### RECORD EXTRACTS

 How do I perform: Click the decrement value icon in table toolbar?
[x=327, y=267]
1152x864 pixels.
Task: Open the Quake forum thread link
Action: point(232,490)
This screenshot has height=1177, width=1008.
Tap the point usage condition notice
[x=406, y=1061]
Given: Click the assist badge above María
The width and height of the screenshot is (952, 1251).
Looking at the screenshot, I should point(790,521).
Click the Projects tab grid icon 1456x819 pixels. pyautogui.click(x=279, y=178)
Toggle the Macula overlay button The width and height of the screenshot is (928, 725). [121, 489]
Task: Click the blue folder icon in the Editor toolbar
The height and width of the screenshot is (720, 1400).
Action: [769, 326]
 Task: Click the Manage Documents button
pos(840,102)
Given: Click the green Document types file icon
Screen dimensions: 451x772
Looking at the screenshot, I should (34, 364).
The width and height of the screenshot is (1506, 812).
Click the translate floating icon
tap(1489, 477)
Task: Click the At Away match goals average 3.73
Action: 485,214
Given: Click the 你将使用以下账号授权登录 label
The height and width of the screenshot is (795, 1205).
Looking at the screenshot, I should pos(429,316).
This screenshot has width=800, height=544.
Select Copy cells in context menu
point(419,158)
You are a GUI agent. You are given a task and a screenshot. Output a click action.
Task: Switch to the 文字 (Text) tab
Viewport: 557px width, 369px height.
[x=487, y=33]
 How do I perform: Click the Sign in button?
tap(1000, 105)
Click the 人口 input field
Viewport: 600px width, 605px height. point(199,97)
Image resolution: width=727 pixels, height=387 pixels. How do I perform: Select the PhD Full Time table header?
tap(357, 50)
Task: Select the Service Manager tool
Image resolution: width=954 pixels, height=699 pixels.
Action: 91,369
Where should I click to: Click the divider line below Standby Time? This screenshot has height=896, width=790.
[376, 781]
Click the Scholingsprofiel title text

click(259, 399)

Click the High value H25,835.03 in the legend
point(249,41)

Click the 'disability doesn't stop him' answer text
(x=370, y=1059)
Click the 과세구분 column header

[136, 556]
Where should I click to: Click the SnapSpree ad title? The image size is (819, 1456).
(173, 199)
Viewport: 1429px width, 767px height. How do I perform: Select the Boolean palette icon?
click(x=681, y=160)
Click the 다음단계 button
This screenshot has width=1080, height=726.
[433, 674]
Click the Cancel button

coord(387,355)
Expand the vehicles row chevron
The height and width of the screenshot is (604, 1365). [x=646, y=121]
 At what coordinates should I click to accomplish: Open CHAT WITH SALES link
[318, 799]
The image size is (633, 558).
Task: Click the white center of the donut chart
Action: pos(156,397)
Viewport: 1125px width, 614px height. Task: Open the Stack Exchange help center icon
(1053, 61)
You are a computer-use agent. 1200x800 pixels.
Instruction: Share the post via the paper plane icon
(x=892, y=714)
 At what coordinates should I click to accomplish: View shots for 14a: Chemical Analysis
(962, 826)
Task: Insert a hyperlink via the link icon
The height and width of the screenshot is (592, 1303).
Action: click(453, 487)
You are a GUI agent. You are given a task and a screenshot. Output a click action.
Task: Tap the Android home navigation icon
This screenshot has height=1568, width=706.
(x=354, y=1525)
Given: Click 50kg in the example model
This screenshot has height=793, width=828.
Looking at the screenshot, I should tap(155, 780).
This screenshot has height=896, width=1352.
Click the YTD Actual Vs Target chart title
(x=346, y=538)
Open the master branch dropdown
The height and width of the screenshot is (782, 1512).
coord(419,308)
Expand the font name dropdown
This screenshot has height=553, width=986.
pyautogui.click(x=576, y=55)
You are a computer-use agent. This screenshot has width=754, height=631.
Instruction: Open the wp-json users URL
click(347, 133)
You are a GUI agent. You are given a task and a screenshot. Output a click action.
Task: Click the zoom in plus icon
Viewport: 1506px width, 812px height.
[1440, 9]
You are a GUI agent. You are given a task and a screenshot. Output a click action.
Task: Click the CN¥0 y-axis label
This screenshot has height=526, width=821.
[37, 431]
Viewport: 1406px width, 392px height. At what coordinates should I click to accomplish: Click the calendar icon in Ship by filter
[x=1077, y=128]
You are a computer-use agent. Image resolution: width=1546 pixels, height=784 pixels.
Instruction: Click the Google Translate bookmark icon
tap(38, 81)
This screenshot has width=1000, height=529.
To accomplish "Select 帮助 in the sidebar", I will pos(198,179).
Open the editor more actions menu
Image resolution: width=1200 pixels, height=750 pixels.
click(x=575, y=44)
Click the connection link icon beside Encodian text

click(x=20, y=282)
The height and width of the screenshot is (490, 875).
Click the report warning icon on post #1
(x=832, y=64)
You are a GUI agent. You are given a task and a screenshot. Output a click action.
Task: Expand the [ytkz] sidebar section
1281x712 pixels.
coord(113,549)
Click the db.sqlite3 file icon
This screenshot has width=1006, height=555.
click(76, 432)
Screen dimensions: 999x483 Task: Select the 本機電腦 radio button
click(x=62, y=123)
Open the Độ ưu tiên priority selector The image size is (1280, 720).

######

WHAT IS NEEDED: Transcribe the records above with every character unchanged.

REPLY TO THE TASK:
 How do I perform: Click the decrement value icon in table toolbar?
[x=327, y=267]
1152x864 pixels.
Task: Open the Quake forum thread link
Action: point(232,490)
This screenshot has height=1177, width=1008.
Tap the point usage condition notice
[x=406, y=1061]
Given: Click the assist badge above María
The width and height of the screenshot is (952, 1251).
Looking at the screenshot, I should point(790,521).
Click the Projects tab grid icon 1456x819 pixels. pyautogui.click(x=279, y=178)
Toggle the Macula overlay button The width and height of the screenshot is (928, 725). [121, 489]
Task: Click the blue folder icon in the Editor toolbar
The height and width of the screenshot is (720, 1400).
Action: [769, 326]
 Task: Click the Manage Documents button
pos(840,102)
Given: Click the green Document types file icon
Screen dimensions: 451x772
Looking at the screenshot, I should (34, 364).
The width and height of the screenshot is (1506, 812).
Click the translate floating icon
tap(1489, 477)
Task: Click the At Away match goals average 3.73
Action: 485,214
Given: Click the 你将使用以下账号授权登录 label
The height and width of the screenshot is (795, 1205).
Looking at the screenshot, I should pos(429,316).
This screenshot has width=800, height=544.
Select Copy cells in context menu
point(419,158)
You are a GUI agent. You are given a task and a screenshot. Output a click action.
Task: Switch to the 文字 (Text) tab
Viewport: 557px width, 369px height.
[x=487, y=33]
 How do I perform: Click the Sign in button?
tap(1000, 105)
Click the 人口 input field
Viewport: 600px width, 605px height. point(199,97)
Image resolution: width=727 pixels, height=387 pixels. How do I perform: Select the PhD Full Time table header?
tap(357, 50)
Task: Select the Service Manager tool
Image resolution: width=954 pixels, height=699 pixels.
Action: 91,369
Where should I click to: Click the divider line below Standby Time? This screenshot has height=896, width=790.
[376, 781]
Click the Scholingsprofiel title text

click(259, 399)

Click the High value H25,835.03 in the legend
point(249,41)

Click the 'disability doesn't stop him' answer text
(x=370, y=1059)
Click the 과세구분 column header

[136, 556]
Where should I click to: Click the SnapSpree ad title? The image size is (819, 1456).
(173, 199)
Viewport: 1429px width, 767px height. How do I perform: Select the Boolean palette icon?
click(x=681, y=160)
Click the 다음단계 button
This screenshot has width=1080, height=726.
[433, 674]
Click the Cancel button

coord(387,355)
Expand the vehicles row chevron
The height and width of the screenshot is (604, 1365). [x=646, y=121]
 At what coordinates should I click to accomplish: Open CHAT WITH SALES link
[318, 799]
The image size is (633, 558).
Task: Click the white center of the donut chart
Action: pos(156,397)
Viewport: 1125px width, 614px height. Task: Open the Stack Exchange help center icon
(1053, 61)
You are a computer-use agent. 1200x800 pixels.
Instruction: Share the post via the paper plane icon
(x=892, y=714)
 At what coordinates should I click to accomplish: View shots for 14a: Chemical Analysis
(962, 826)
Task: Insert a hyperlink via the link icon
The height and width of the screenshot is (592, 1303).
Action: click(453, 487)
You are a GUI agent. You are given a task and a screenshot. Output a click action.
Task: Tap the Android home navigation icon
This screenshot has height=1568, width=706.
(x=354, y=1525)
Given: Click 50kg in the example model
This screenshot has height=793, width=828.
Looking at the screenshot, I should tap(155, 780).
This screenshot has height=896, width=1352.
Click the YTD Actual Vs Target chart title
(x=346, y=538)
Open the master branch dropdown
The height and width of the screenshot is (782, 1512).
coord(419,308)
Expand the font name dropdown
This screenshot has height=553, width=986.
pyautogui.click(x=576, y=55)
You are a computer-use agent. This screenshot has width=754, height=631.
Instruction: Open the wp-json users URL
click(347, 133)
You are a GUI agent. You are given a task and a screenshot. Output a click action.
Task: Click the zoom in plus icon
Viewport: 1506px width, 812px height.
[1440, 9]
You are a GUI agent. You are given a task and a screenshot. Output a click action.
Task: Click the CN¥0 y-axis label
This screenshot has height=526, width=821.
[37, 431]
Viewport: 1406px width, 392px height. At what coordinates should I click to accomplish: Click the calendar icon in Ship by filter
[x=1077, y=128]
You are a computer-use agent. Image resolution: width=1546 pixels, height=784 pixels.
Instruction: Click the Google Translate bookmark icon
tap(38, 81)
This screenshot has width=1000, height=529.
To accomplish "Select 帮助 in the sidebar", I will pos(198,179).
Open the editor more actions menu
Image resolution: width=1200 pixels, height=750 pixels.
click(x=575, y=44)
Click the connection link icon beside Encodian text

click(x=20, y=282)
The height and width of the screenshot is (490, 875).
Click the report warning icon on post #1
(x=832, y=64)
You are a GUI agent. You are given a task and a screenshot. Output a click action.
Task: Expand the [ytkz] sidebar section
1281x712 pixels.
coord(113,549)
Click the db.sqlite3 file icon
This screenshot has width=1006, height=555.
click(76, 432)
Screen dimensions: 999x483 Task: Select the 本機電腦 radio button
click(x=62, y=123)
Open the Độ ưu tiên priority selector The image size is (1280, 720).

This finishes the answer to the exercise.